Golf holes with no uncertainty are dull, and making them appear hazardous while building concave shapes to protect golfers in the name of fun is the most boring golf of all.
Hi Don:
I will post something about #7 here and hope it does not interrupt people from posting about it on the Streamsong Blue thread.
From the first time I set foot at Streamsong, our client Rich Mack pointed over the lake at the green site for #7 and said, "What about a hole playing over to there?" Bill Coore pointedly did not have a hole there on any of this routings, though he did have what became #16 Red at the end of the lake, to a green site that was not so obvious to me or to Rich Mack.
When Bill and I did the 36-hole plan, we had the 7th Blue as a short par-3 along the tee side of the lake, not playing across.
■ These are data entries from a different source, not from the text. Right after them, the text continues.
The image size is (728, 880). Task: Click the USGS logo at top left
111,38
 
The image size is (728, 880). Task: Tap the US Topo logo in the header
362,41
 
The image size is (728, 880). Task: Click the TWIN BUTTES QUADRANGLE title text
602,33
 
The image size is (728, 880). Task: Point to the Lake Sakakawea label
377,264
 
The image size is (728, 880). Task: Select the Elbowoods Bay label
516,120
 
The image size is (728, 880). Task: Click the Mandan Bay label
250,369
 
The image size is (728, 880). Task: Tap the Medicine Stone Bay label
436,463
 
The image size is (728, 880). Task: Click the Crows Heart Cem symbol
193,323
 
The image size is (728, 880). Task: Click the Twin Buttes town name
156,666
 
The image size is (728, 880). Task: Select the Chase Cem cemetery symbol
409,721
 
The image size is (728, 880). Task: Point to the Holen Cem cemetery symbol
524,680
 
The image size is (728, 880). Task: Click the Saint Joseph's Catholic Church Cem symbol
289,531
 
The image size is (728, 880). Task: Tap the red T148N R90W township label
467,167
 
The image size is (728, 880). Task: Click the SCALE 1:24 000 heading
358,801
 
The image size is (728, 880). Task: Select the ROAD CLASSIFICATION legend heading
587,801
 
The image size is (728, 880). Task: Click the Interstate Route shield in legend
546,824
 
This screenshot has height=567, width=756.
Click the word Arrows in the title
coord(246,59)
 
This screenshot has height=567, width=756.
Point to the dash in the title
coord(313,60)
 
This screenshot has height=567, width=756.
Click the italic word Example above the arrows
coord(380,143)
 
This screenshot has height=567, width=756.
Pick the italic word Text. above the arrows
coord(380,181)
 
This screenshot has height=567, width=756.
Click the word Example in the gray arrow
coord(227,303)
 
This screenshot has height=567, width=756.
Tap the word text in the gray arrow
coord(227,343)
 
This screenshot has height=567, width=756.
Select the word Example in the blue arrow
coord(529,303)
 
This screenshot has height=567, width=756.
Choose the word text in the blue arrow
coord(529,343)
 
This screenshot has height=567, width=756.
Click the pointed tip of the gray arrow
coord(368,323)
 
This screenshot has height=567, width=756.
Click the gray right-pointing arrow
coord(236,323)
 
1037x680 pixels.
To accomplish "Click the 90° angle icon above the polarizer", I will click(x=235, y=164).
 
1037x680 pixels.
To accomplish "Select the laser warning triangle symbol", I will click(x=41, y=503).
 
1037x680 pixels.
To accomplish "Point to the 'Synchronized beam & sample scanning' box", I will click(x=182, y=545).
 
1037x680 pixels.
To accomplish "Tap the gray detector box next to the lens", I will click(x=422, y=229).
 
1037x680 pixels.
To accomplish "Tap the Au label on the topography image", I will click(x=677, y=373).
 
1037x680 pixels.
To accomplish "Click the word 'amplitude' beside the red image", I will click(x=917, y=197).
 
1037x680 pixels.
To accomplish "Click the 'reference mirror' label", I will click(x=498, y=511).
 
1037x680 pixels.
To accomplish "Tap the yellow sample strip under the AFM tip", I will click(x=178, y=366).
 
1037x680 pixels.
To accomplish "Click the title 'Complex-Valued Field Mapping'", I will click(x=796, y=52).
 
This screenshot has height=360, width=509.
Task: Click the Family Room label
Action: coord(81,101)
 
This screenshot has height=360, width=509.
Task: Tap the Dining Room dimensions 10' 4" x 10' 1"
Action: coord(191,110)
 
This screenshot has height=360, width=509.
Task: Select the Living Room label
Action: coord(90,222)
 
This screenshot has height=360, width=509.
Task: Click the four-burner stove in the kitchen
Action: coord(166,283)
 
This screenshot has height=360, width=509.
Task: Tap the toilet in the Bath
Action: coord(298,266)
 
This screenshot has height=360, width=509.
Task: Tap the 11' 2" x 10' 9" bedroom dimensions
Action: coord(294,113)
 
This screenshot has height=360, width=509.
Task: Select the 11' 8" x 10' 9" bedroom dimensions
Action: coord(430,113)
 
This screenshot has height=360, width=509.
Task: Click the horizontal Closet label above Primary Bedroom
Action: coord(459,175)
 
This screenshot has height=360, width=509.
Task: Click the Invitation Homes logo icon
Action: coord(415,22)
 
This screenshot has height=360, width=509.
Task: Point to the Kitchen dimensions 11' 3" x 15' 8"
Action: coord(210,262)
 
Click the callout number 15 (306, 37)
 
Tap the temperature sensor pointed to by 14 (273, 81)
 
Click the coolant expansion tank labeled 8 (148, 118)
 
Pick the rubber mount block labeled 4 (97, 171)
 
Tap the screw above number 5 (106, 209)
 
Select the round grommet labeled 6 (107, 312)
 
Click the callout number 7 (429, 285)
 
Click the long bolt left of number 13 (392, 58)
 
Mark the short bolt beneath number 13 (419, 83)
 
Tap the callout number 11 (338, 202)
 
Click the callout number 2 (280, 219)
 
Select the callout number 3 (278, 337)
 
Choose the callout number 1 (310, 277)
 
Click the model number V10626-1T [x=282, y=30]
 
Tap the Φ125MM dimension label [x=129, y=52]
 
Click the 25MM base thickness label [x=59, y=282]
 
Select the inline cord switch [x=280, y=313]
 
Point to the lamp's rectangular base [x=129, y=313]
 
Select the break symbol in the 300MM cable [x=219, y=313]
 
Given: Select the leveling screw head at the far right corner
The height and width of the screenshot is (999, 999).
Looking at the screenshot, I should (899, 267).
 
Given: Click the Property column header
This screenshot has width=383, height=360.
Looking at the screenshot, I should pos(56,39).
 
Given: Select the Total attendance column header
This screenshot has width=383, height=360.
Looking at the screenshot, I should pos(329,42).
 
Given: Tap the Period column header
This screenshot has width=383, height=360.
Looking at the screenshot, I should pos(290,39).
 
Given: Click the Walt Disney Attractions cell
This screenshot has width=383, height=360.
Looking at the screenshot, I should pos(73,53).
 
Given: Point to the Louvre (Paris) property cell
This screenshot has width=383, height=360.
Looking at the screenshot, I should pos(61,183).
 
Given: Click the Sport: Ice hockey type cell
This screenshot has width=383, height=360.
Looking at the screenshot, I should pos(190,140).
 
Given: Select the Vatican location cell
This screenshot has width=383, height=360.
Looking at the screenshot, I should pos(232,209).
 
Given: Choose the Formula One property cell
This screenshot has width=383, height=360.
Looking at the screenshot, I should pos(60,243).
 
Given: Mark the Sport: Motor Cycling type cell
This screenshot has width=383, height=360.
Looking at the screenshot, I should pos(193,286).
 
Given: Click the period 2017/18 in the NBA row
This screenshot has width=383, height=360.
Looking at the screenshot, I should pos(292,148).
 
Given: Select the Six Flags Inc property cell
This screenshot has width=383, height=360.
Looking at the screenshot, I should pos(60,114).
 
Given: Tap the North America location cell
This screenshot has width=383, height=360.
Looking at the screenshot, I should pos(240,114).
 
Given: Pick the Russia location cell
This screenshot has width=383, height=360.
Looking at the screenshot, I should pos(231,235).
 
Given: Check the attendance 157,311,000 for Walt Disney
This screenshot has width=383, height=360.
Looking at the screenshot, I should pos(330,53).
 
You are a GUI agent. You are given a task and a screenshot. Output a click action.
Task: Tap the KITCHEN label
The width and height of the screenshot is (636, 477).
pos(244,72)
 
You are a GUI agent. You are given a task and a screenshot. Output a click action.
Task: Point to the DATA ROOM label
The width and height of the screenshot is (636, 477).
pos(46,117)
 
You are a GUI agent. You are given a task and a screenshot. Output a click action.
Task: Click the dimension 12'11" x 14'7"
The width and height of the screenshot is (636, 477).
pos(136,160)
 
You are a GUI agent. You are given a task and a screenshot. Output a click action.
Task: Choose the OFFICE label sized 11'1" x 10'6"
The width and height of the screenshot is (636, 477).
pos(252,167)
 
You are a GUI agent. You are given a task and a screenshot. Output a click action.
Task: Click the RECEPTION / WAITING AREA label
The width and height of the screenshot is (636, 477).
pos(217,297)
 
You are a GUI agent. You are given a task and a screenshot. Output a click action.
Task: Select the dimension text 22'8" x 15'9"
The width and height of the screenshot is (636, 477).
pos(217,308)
I don't think either of us really loved that idea; it might even have been one of the things that helped Bill choose to build the Red course instead. I was concerned we'd have to do something that took away from 15 Red, and then on top of that, The Mosaic Company was concerned about the safety of golfers being on the slopes of the big lake, which were not 100% stable. [When we worked near any of the lakes, the guy in the dozer had to have a life preserver.] I was really not excited about building a hole where you missed the green right, and found a sign saying you weren't allowed to go hit it.
Once it was determined we would build the Blue course, I had all of my associates down to do a walk-through, and when we looked at #7, Brian Schneider asked why I hadn't gone across the lake instead? Honestly, no one had ever looked at the green site from the current tee . . . Rich Mack had always been looking at it straight across from the line of the forward tee, which was not a good hole, and I had just dismissed the idea of a green over there. Plus of course didn't fit well into the routing.
But from the angle of the current blue tee, the scale of the hole reminded me of the 9th at Yale, and if we cleaned up the shoulder of dune that came in front of the green on the right, it wasn't an impossible carry for most golfers. It was a way more appealing option than the problematic short par-3 on the near side, apart from the walk back over the bridge. So, I suggested it to Rich Mack, knowing he would jump at it. And people sure seem to like taking photos of it.
The green is more difficult than I intended, or realized. There was a lot of slope from left to right and front to back, and Eric took a dozer over there three different times to soften it, but it's still nasty. If Mike Keiser owned the place, we'd have changed it last year when they re-grassed all of the greens [if not before then], but we've discussed it more than once and the client has always been in favor of leaving it nasty.